SPSSX Discussion

Selecting Duplicate Cases (along with their unique pair)

Classic

List

Threaded

9 messages Options

Jignesh Sutar

Selecting Duplicate Cases (along with their unique pair)

Hi,

I use the following syntax to identify duplicate cases:

sort cases by ID.
match files file=* /by ID / first = CheckDedupe.
value labels CheckDedupe 0 'Duplicated record' 1 'Unique record'.
freq CheckDedupe.

What I'd like to do is not only identify the duplicate case with a 1 but also its original (first) record with a 1 also. Even better would be to identify the first pair (or possibly more) of duplicate cases with a 1 then the next set of duplicate cases with 2 and so on (hope that makes sense?)

Any help much appreciated.

Many thanks,

Jignesh

Jon K Peck

Re: Selecting Duplicate Cases (along with their unique pair)

The Identify Duplicate Cases wizard can generate syntax for sequentially numbering the duplicates (MatchSequence).

Jon Peck
Senior Software Engineer, IBM
[hidden email]
new phone: 720-342-5621

From: J Sutar <[hidden email]>
To: [hidden email]
Date: 08/02/2011 07:54 AM
Subject: [SPSSX-L] Selecting Duplicate Cases (along with their unique pair)
Sent by: "SPSSX(r) Discussion" <[hidden email]>

Hi,

I use the following syntax to identify duplicate cases:

sort cases by ID.
match files file=* /by ID / first = CheckDedupe.
value labels CheckDedupe 0 'Duplicated record' 1 'Unique record'.
freq CheckDedupe.

What I'd like to do is not only identify the duplicate case with a 1 but also its original (first) record with a 1 also.

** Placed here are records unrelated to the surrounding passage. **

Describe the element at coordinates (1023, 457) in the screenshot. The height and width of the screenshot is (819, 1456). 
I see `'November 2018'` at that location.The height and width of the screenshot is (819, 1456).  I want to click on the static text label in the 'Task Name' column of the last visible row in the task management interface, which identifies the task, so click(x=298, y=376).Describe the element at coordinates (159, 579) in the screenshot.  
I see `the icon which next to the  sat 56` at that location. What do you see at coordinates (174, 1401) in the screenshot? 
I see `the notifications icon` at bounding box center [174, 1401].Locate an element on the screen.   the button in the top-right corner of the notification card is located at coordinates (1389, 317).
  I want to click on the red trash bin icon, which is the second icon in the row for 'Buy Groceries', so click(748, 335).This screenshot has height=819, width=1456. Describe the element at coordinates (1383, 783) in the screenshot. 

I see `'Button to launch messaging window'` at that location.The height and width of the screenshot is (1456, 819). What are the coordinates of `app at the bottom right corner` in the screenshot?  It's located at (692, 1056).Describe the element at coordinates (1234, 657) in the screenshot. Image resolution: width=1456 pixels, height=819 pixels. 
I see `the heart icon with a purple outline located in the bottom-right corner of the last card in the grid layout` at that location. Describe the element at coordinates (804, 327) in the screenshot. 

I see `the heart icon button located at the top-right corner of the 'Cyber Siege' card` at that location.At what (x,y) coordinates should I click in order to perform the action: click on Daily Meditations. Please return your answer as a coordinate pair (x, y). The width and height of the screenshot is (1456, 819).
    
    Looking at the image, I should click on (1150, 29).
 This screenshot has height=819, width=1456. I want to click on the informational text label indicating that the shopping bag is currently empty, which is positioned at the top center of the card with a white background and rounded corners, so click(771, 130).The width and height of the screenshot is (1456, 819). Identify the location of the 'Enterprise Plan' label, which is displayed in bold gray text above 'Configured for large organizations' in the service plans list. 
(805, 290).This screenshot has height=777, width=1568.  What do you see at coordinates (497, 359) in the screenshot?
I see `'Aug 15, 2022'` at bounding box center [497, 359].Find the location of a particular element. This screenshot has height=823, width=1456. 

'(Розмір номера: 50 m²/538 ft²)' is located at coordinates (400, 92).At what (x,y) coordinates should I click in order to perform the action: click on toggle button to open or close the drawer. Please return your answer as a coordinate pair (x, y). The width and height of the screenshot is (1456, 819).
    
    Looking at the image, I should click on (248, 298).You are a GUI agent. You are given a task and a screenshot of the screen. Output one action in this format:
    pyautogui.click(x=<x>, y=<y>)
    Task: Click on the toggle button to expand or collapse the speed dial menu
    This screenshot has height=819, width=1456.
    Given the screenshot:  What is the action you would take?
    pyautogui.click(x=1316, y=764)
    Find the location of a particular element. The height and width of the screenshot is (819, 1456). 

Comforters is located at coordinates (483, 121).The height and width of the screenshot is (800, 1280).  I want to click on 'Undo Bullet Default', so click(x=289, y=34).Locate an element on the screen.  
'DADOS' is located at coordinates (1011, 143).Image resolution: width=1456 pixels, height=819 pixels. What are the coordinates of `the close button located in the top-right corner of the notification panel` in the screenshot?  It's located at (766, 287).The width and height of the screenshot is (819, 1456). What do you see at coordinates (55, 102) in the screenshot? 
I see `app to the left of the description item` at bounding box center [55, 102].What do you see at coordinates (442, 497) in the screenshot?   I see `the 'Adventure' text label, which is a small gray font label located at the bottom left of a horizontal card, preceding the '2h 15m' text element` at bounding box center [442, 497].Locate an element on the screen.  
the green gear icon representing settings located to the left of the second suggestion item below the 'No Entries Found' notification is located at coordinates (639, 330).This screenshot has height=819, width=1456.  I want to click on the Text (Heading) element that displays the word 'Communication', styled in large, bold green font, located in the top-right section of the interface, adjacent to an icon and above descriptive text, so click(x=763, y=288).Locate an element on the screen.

Even better would be to identify the first pair (or possibly more) of duplicate cases with a 1 then the next set of duplicate cases with 2 and so on (hope that makes sense?)

Any help much appreciated.

Many thanks,
Jignesh

David Marso

Re: Selecting Duplicate Cases (along with their unique pair)

Administrator

In reply to this post by Jignesh Sutar

DO IF $CASENUM=1 OR ID <> LAG(ID) .
+ COMPUTE YOKEPAIR=1.
ELSE.
+ COMPUTE YOKEPAIR=LAG(YOKEPAIR)+1.
END IF.
COMPUTE YOKEPAIR=TRUNC((YOKEPAIR+1)/2).

J Sutar wrote

Hi,

I use the following syntax to identify duplicate cases:

sort cases by ID.
match files file=* /by ID / first = CheckDedupe.
value labels CheckDedupe 0 'Duplicated record' 1 'Unique record'.
freq CheckDedupe.

What I'd like to do is not only identify the duplicate case with a 1 but
also its original (first) record with a 1 also. Even better would be to
identify the first pair (or possibly more) of duplicate cases with a 1 then
the next set of duplicate cases with 2 and so on (hope that makes sense?)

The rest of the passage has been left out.